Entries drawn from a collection
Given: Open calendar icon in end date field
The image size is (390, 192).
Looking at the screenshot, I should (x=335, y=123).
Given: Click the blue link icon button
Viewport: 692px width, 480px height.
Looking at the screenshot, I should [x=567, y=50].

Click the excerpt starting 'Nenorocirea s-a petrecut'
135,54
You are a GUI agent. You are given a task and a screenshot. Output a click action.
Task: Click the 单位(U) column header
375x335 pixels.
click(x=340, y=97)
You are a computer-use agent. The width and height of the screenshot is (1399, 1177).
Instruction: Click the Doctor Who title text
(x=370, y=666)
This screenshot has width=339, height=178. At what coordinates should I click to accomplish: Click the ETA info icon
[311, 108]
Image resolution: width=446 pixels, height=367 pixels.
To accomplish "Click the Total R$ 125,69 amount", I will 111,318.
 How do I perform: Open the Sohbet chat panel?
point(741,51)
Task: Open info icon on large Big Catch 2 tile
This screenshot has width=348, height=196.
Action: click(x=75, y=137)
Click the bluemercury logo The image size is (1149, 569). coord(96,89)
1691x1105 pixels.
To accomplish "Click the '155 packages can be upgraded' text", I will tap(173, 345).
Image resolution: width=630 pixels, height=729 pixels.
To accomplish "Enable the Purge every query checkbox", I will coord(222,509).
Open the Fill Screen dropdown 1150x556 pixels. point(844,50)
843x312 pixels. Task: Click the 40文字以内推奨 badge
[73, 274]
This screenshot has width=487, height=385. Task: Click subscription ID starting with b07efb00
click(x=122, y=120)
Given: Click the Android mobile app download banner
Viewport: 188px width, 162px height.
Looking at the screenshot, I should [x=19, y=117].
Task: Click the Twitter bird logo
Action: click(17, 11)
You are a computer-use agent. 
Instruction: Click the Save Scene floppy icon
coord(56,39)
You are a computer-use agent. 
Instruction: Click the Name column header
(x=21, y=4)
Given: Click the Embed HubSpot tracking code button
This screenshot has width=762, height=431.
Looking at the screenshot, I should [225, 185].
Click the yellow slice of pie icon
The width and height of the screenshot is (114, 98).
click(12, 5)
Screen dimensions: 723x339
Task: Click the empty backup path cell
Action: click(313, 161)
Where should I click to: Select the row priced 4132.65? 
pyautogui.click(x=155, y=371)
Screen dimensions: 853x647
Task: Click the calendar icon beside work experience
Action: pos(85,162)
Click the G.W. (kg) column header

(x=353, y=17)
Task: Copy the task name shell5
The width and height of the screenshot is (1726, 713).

**OBJECTIVE**. Quote the data word for word, from its very first line down through the line that contains "click(x=340, y=97)".

**FINAL ANSWER**.
Given: Open calendar icon in end date field
The image size is (390, 192).
Looking at the screenshot, I should (x=335, y=123).
Given: Click the blue link icon button
Viewport: 692px width, 480px height.
Looking at the screenshot, I should [x=567, y=50].

Click the excerpt starting 'Nenorocirea s-a petrecut'
135,54
You are a GUI agent. You are given a task and a screenshot. Output a click action.
Task: Click the 单位(U) column header
375x335 pixels.
click(x=340, y=97)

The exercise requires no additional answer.